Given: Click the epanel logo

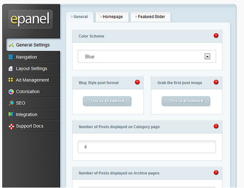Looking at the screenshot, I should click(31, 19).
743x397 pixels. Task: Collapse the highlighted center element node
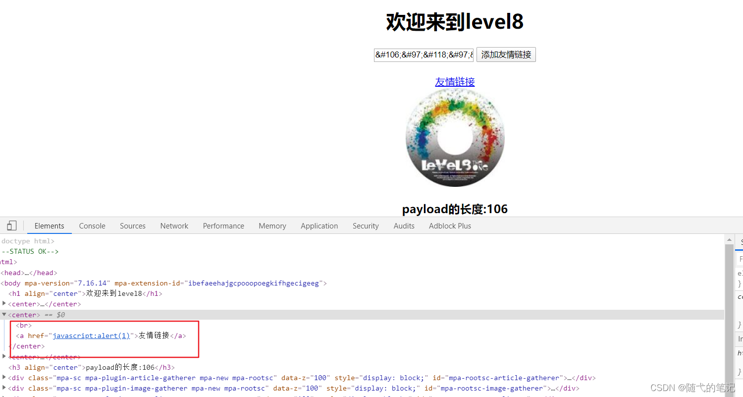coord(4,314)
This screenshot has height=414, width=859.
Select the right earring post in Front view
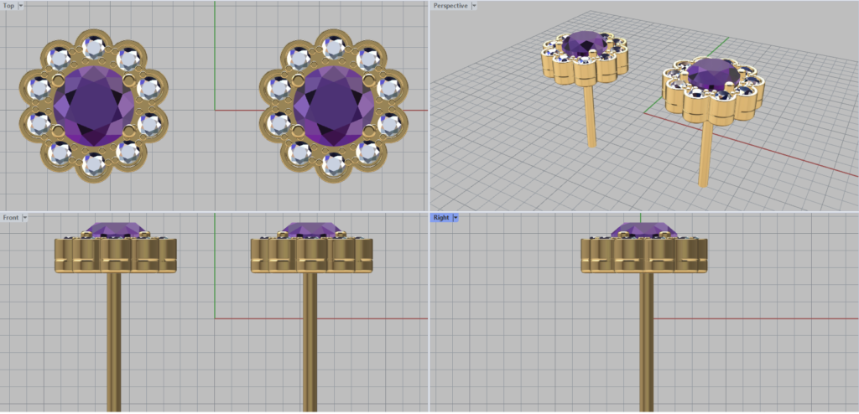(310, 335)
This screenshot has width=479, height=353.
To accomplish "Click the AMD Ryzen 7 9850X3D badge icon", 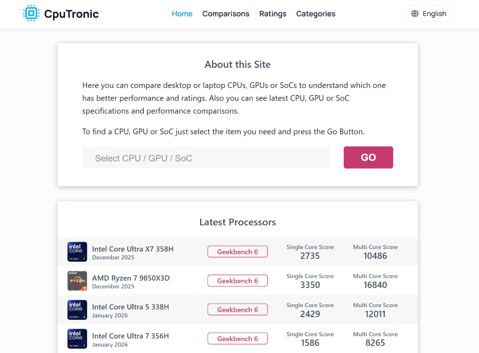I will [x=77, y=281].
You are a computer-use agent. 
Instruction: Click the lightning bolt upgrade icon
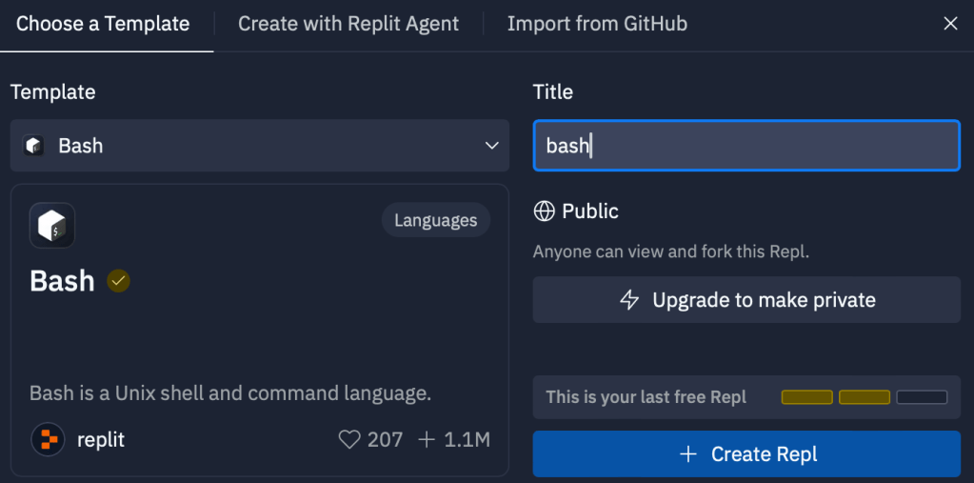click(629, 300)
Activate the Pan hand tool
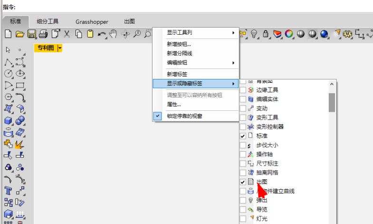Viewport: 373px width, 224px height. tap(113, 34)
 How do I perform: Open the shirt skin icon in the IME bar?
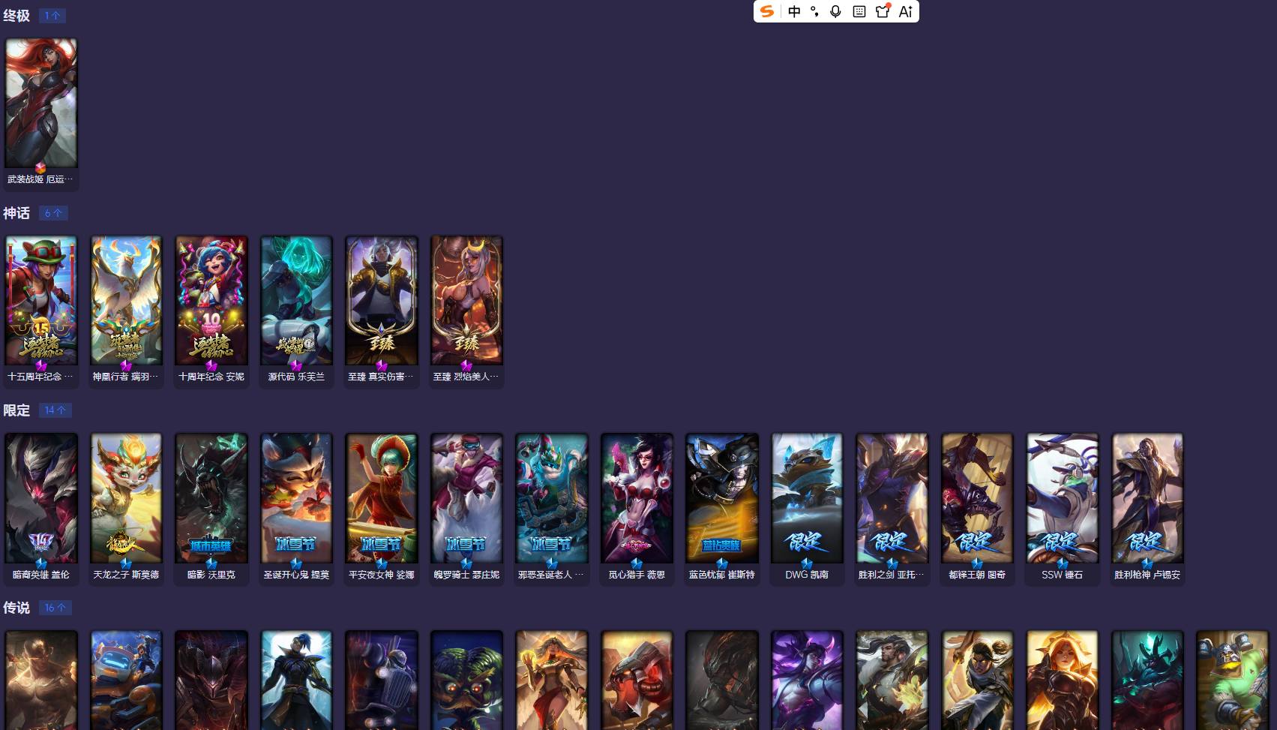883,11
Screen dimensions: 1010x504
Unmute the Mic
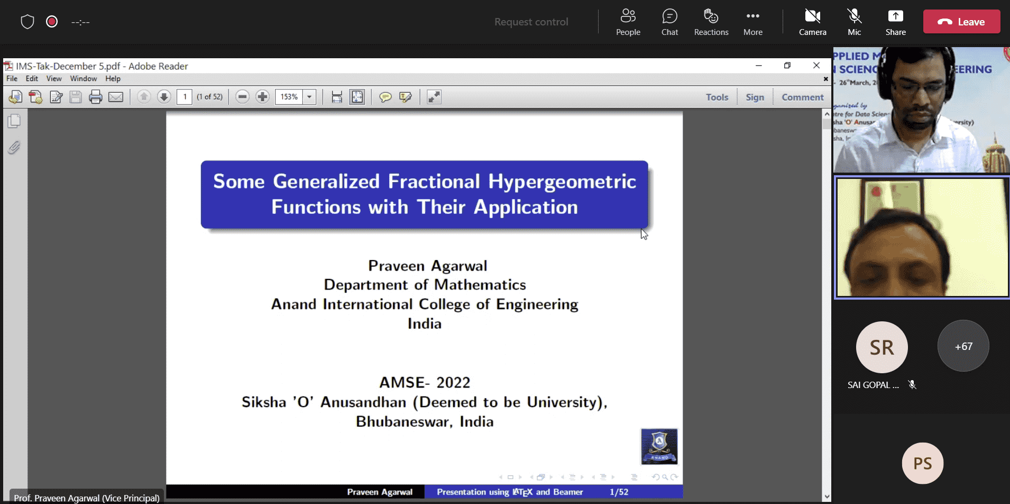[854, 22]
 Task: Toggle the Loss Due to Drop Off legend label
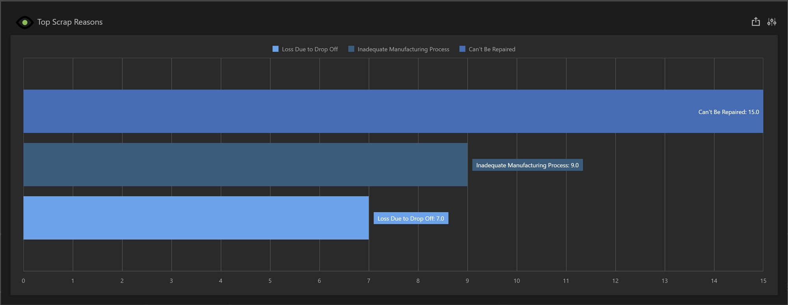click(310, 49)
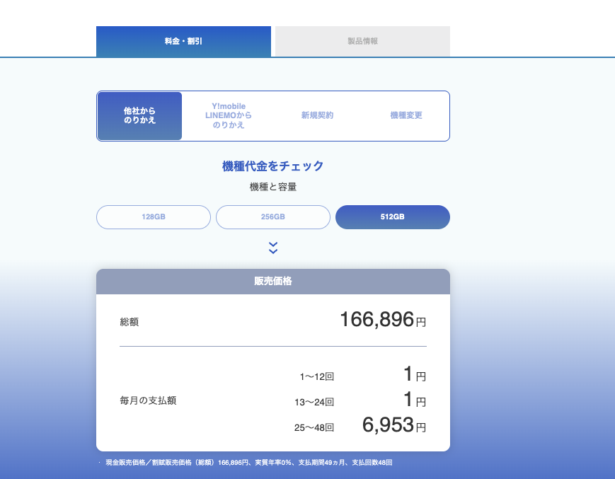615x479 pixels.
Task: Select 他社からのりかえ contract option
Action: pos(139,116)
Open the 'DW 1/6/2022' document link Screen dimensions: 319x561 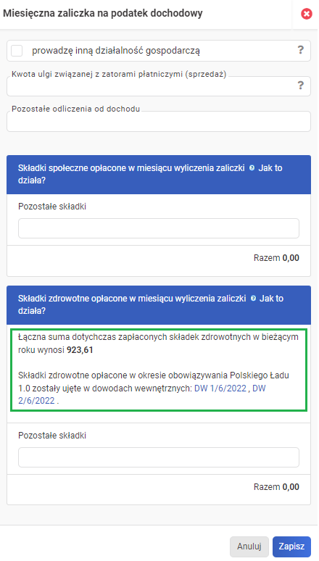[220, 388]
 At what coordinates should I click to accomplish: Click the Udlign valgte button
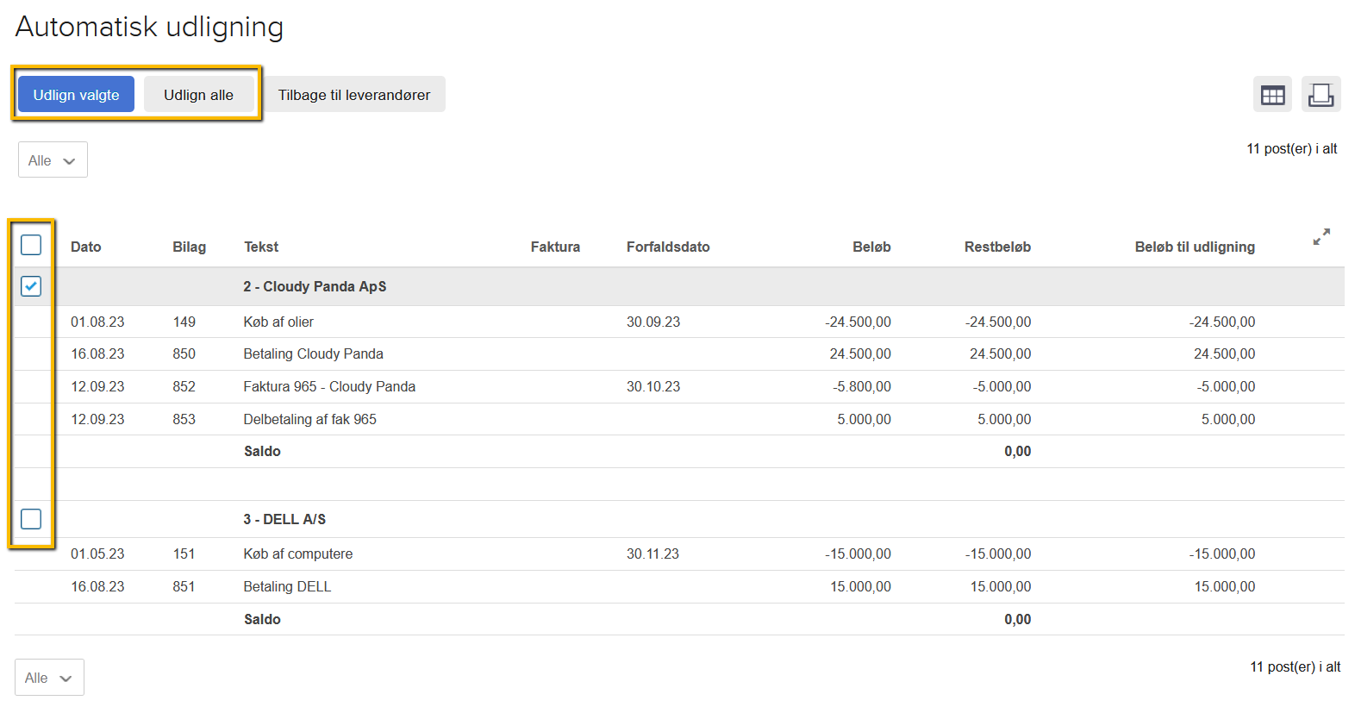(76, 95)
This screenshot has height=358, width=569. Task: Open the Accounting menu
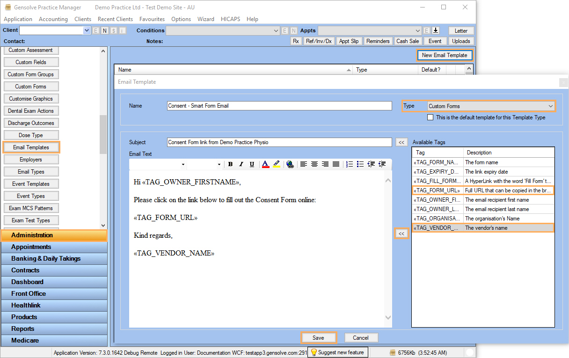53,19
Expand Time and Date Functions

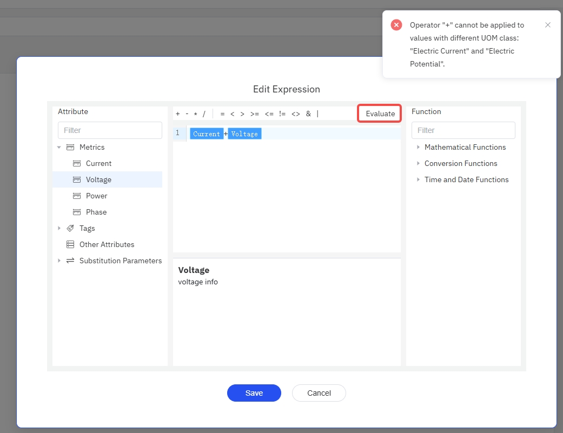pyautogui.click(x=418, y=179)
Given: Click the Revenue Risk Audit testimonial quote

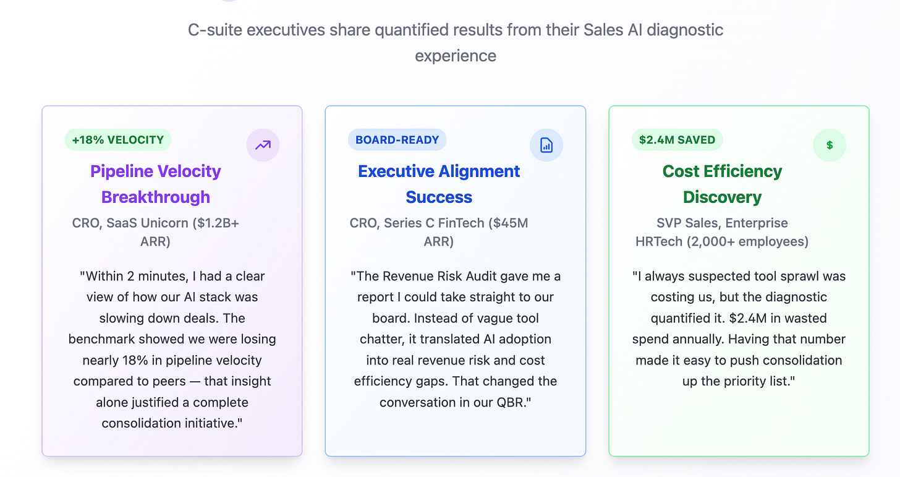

[What is needed]
A verbatim copy is needed of the lines running from the line with "At what coordinates" to the end of the data above, both included. Keep the pictures out of it.

[Response]
 At what coordinates should I click to accomplish: Click the Udlign valgte button
(76, 95)
This screenshot has height=358, width=569. Task: Open the Accounting menu
53,19
Expand Time and Date Functions

pyautogui.click(x=418, y=179)
Given: Click the Revenue Risk Audit testimonial quote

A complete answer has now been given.